Question

Find the intervals on which\(f\)is increasing or decreasing, and find the local maximum and minimum values of\(f\).

10. \(f\left( x \right) = {x^3} - 6{x^2} - 135x\)

Short answer

The function \(f\) changes from increasing to decreasing at \(x = - 5\) and from decreasing to increasing at \(x = 9\).

The local maximum value is \(f\left( { - 5} \right) = 400\) and the local minimum value is \(f\left( 9 \right) = - 972\).

Step-by-step solution

Write the formula increasing and decreasing test

If the function \(f'\left( x \right) > 0\) on an interval, then the function \(f\) is said to be increasing on that interval.

If the function \(f'\left( x \right) < 0\) on an interval, then the function \(f\) is said to be decreasing on that interval.

Step 2: Find the solution of the function

Consider the function \(f\left( x \right) = {x^3} - 6{x^2} - 135x\).

Differentiate the function w.r.t.\(x\).

\(\begin{array}{c}\frac{d}{{dx}}f\left( x \right) = \frac{d}{{dx}}\left( {{x^3} - 6{x^2} - 135x} \right)\\ = \frac{d}{{dx}}\left( {{x^3}} \right) - 6\frac{d}{{dx}}\left( {{x^2}} \right) - 135\frac{d}{{dx}}\left( x \right)\\ = 3{x^2} - 12x - 135\\ = 3\left( {{x^2} - 4x - 45} \right)\\ = 3\left( {x + 5} \right)\left( {x - 9} \right)\end{array}\)

Since \(f'\left( x \right) = 0\) then find the solutions of the functions.

\(\begin{array}{c}3\left( {x + 5} \right)\left( {x - 9} \right) = 0\\x = - 5,\;9\end{array}\)

Step 3: construct the table to check whether the function is decreasing or increasing

Now construct the table as shown below:

Interval	\(x + 5\)	\(x - 9\)	\(f'\left( x \right)\)	\(f\)
\(x < - 5\)	\( - \)	\( - \)	\( + \)	Increasing on \(\left( { - \infty , - 5} \right)\)
\( - 5 < x < 9\)	\( + \)	\( - \)	\( - \)	decreasing on \(\left( { - 5,9} \right)\)
\(x > 9\)	\( + \)	\( + \)	\( + \)	decreasing on \(\left( {9,\infty } \right)\)

On observing the table \(f\) changes from increasing to decreasing at \(x = - 5\) and from decreasing to increasing at \(x = 9\) .

Step 4: Find local maxima and minima

Put\(x = - 5\)and \(x = 9\) into \(f\left( x \right) = {x^3} - 6{x^2} - 135x\).

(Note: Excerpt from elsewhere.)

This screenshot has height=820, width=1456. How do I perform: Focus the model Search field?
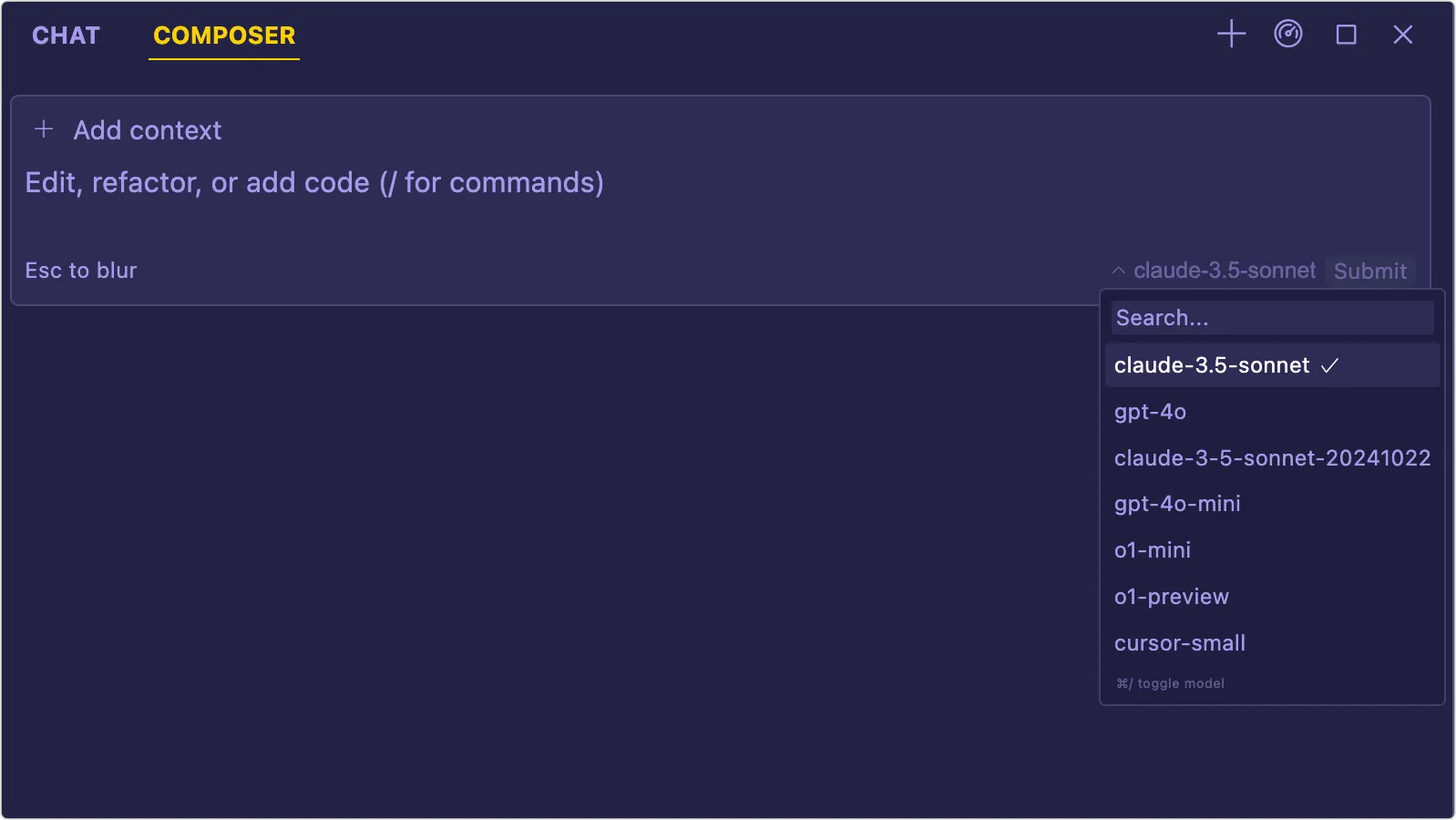coord(1272,318)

\(\begin{array}{c}f\left( { - 5} \right) = {\left( { - 5} \right)^3} - 6{\left( { - 5} \right)^2} - 135\left( { - 5} \right)\\ = - 125 - 150 + 675\\ = 400\end{array}\)

And

\(\begin{array}{c}f\left( 9 \right) = {\left( 9 \right)^3} - 6{\left( 9 \right)^2} - 135\left( 9 \right)\\ = 729 - 486 - 1215\\ = - 972\end{array}\)

Thus, the local maximum value is \(f\left( { - 5} \right) = 400\) and the local minimum value is \(f\left( 9 \right) = - 972\).